What is the newest issue emerging in homelessness policy?
Nationwide, more advocacy groups, and state and local governments are working to create more permanent solutions to the homeless crisis. Since California passed Prop 63, the “Mental Health Services Act,” in November of 2004, California’s focus has been on more permanent supportive housing for the homeless, and related programs that shepherd the formerly homeless through the rehabilitation process, which is a much better direction than simply trying to shelter people temporarily.

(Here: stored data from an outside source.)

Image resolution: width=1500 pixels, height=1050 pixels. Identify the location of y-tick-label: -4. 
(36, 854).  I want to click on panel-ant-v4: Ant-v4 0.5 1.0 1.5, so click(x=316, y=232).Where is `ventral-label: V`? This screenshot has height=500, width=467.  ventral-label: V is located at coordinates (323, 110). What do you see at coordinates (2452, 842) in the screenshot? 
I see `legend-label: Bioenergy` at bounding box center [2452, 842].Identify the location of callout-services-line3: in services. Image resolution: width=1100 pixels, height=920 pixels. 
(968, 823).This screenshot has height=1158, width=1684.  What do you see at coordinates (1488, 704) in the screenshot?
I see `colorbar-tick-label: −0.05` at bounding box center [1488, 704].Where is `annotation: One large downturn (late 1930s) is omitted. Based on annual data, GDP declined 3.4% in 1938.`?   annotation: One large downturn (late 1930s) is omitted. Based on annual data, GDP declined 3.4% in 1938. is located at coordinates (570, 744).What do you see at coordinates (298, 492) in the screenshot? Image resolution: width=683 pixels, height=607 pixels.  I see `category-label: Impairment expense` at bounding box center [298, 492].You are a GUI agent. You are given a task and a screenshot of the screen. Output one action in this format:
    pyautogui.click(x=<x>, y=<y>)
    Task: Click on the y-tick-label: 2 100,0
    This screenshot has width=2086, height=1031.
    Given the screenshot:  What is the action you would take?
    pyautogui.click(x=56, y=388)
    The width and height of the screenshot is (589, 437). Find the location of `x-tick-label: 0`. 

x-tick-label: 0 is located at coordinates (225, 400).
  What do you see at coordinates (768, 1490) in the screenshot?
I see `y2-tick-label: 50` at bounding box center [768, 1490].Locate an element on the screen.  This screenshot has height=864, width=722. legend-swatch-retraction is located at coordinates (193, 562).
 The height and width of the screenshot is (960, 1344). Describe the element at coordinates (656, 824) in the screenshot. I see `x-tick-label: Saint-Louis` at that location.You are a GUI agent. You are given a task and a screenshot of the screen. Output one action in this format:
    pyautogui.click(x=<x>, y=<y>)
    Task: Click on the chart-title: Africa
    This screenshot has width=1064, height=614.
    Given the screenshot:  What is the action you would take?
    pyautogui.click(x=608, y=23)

For example, in 1999 Century Housing helped finance Villages at Cabrillo, a 26-acre transitional and permanent homes facility for formerly homeless veterans, men, women and families, with programs administered by US VETS, Catholic Charities, Salvation Army and other service providers. We are about to complete the third phase of Cabrillo, which will feature permanent homes for formerly homeless families.

We also helped finance People Assisting The Homeless (PATH), a transitional facility in Hollywood that has turned thousands of lives around, and we have enjoyed successful collaborations with developers like LA Family Housing, creating hundreds of apartment homes for low-income families. It’s the old adage of, “If you give a man a fish, he will eat for a day; if you teach him how to fish, he will eat for a lifetime.”

What issue in homelessness policy should everyone be reminded of?
Aside from the obvious aesthetic and community issues that inspire people to act on behalf of the homeless, there is a moral obligation on the part of government, the private sector, and the citizens to help those who live on the streets find their way back to productive lives. It may sound somewhat esoteric, but these men, women and families are in many cases not any different from you or I; and if we do not address this issue now as a society, what is the message we are sending? That the less fortunate should be hidden away for the aesthetic benefit of the rest of us? We need to look at this issue with both compassion and pragmatism.

How did you start working in the field of homelessness (or housing)?
I began my career in city redevelopment in Oakland, and I have since served in many facets of the housing industry, in both public and private sectors. In 1995, Federal Appeals Court Judge Harry Pregerson, who presided over the consent decree which established the State’s Century Freeway Housing Program in 1979, appointed a ten-member Board of Directors, of which I am one, to the newly privatized Century Housing Corporation, and I have been the President & CEO ever since.

Where do you draw your inspiration?
Probably what is most inspiring to me are the people we serve. By financing housing that is affordable to those otherwise locked out of the housing market, and providing quality-of-life social services to tens of thousands of Southern California residents, Century Housing is part of the solution. It is a very good feeling to go home every night knowing that we are making a positive difference in the lives of thousands of families, and that our legacy in the community will be one of enrichment of opportunity.

Why do you think ending homelessness is possible?
I believe it is not only possible but imperative. We are a modern society, with modern conveniences, modern science and the world at our fingertips. There is no reason why we should not find a solution to the tragedy of a family, a veteran, a man or woman, and especially a child, living on the street. If we do not address the problem now, the future health of our communities, our inner cities, our economy, and, ultimately, our nation is at stake.